YOUR GOAL -
Scan the data for "computer" and copy each matching line.

Pixel coordinate grounding data:
▬▬▬▬▬▬▬▬▬▬
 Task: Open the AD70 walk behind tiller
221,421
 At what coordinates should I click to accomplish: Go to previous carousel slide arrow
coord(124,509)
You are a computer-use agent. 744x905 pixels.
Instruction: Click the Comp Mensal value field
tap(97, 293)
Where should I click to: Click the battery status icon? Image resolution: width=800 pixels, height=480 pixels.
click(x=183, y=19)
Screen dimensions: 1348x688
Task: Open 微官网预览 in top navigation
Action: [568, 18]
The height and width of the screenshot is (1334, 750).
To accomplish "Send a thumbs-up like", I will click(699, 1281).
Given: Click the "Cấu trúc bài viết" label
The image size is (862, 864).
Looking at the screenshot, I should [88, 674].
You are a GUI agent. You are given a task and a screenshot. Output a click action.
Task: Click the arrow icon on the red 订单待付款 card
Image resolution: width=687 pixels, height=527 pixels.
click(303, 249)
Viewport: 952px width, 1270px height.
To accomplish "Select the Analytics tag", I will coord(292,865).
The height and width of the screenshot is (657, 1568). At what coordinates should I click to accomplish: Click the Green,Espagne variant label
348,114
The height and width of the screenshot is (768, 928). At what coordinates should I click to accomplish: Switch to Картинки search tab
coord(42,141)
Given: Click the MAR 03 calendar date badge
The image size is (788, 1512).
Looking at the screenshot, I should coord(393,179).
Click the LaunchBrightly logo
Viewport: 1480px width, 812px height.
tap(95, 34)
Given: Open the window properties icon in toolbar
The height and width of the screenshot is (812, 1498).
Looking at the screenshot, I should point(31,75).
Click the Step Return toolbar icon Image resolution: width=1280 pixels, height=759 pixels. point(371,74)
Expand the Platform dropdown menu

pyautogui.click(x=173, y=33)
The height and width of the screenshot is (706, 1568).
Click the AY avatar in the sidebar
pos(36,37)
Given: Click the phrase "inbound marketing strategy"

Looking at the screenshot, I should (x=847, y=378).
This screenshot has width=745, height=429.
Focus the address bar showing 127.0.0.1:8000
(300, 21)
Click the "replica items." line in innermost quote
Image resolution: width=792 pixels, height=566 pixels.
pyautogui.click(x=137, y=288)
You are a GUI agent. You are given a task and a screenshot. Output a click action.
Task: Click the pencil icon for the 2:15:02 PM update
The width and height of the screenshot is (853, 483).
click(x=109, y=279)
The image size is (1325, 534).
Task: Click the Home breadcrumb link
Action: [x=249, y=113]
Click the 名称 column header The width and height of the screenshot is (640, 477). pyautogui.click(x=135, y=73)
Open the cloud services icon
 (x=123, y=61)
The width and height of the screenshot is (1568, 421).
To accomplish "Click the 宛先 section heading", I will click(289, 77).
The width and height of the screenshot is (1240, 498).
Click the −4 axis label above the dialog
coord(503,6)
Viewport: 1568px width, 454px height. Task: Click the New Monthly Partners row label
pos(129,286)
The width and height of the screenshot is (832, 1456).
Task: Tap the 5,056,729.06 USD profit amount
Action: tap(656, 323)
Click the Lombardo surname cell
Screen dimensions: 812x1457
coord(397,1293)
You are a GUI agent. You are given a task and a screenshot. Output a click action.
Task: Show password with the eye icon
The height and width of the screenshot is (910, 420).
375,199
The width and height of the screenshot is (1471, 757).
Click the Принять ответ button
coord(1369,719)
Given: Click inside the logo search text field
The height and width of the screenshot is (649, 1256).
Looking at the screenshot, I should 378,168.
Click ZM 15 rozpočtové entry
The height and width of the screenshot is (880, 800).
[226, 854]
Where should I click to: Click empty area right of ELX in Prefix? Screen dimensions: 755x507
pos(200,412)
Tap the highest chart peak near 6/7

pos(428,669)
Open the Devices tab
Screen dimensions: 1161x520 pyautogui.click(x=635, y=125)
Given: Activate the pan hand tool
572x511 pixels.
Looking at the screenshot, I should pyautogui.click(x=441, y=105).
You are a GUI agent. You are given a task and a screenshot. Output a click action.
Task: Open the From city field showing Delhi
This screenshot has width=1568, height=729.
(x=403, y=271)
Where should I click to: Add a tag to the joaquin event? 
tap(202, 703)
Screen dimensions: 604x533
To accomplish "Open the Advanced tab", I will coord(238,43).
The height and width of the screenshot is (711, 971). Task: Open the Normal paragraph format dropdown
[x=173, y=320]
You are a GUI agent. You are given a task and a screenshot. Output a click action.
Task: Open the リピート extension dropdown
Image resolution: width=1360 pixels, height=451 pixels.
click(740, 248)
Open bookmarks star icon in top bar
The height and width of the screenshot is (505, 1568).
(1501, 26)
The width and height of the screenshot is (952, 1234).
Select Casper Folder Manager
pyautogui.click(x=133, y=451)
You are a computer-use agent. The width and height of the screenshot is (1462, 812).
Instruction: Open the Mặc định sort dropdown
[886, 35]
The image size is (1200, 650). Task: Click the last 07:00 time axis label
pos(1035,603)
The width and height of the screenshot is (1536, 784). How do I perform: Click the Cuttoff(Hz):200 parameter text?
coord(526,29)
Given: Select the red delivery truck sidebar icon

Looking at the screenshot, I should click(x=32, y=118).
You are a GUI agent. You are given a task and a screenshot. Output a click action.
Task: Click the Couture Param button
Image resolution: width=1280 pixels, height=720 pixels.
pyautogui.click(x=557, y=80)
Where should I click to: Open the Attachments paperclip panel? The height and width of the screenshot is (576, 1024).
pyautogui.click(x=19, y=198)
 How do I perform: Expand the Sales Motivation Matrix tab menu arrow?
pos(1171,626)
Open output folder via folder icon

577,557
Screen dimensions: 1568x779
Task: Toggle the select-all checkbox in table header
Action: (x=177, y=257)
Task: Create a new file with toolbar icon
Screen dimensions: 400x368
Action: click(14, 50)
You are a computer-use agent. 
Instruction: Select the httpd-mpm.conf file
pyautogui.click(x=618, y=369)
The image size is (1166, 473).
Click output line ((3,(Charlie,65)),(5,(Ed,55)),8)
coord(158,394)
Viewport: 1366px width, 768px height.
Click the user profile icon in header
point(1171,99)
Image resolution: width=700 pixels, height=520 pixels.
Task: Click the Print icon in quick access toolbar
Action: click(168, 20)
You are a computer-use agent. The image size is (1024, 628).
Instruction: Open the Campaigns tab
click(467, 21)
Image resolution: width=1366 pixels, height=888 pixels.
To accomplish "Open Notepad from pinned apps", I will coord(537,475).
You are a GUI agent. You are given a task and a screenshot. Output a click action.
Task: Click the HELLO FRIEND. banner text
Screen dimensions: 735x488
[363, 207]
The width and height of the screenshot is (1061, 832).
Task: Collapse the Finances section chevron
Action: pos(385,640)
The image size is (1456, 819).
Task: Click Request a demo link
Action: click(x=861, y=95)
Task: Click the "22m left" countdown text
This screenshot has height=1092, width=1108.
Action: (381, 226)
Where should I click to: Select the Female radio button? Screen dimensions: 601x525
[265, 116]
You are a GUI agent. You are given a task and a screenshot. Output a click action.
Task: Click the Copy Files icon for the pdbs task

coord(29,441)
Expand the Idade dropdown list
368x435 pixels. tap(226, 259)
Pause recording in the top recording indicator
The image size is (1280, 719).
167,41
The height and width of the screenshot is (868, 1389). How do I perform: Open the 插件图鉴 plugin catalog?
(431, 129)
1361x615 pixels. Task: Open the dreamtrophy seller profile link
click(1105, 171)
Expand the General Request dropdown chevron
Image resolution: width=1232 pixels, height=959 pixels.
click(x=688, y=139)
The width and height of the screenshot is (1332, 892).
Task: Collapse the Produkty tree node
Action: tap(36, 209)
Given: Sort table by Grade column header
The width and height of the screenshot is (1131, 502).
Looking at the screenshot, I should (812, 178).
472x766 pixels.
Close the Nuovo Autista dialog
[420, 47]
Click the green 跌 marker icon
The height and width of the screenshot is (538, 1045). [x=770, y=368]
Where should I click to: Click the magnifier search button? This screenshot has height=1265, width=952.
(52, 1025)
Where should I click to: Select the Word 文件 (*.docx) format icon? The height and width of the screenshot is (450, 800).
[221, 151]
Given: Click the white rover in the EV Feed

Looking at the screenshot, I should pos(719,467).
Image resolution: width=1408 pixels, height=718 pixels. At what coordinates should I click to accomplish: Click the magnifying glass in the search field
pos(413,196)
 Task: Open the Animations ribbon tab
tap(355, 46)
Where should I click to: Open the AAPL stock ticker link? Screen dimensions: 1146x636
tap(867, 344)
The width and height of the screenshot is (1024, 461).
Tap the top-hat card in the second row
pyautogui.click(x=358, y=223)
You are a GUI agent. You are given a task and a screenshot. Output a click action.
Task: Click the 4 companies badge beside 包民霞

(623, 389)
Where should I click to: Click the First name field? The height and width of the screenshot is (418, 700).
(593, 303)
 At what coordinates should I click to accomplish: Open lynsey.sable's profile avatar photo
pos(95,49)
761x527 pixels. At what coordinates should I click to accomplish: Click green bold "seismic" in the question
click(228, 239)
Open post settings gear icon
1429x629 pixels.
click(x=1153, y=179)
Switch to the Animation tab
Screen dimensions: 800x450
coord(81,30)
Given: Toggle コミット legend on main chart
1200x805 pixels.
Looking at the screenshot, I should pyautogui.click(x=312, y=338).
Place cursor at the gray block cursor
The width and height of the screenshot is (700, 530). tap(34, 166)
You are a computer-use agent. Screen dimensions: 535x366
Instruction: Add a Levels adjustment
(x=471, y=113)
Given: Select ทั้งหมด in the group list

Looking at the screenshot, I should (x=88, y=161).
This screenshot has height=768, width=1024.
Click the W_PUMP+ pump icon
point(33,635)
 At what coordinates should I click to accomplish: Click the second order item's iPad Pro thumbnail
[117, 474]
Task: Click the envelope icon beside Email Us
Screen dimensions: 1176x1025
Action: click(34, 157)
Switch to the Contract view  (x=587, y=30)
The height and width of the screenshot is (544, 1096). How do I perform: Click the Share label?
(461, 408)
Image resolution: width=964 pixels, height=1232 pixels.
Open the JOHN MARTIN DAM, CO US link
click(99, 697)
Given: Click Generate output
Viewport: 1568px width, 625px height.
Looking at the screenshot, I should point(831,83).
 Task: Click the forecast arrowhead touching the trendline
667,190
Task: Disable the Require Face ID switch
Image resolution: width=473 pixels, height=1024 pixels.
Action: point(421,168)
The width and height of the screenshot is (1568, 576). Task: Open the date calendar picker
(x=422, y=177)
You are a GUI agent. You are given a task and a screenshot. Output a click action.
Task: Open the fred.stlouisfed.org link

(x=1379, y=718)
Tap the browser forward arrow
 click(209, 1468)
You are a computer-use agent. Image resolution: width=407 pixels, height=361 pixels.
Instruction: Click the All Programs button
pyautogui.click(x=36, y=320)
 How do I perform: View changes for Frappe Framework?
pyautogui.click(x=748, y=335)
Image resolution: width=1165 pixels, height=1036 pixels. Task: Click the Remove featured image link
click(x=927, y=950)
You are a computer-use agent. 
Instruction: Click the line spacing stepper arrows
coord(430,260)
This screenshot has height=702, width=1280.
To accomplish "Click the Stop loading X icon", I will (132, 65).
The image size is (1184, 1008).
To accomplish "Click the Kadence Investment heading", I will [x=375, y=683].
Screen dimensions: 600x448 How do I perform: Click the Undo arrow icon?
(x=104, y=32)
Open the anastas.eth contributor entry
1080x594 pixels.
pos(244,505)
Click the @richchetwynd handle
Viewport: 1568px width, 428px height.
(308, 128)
▬▬▬▬▬▬▬▬▬▬
YOUR SOLUTION -
You are a computer-use agent. 744x905 pixels.
You are a computer-use agent. The width and height of the screenshot is (1462, 812).
You are a computer-use agent. 
You are a computer-use agent. The image size is (1024, 628).
You are a computer-use agent. Screen dimensions: 535x366
You are a computer-use agent. Image resolution: width=407 pixels, height=361 pixels.
You are a computer-use agent. 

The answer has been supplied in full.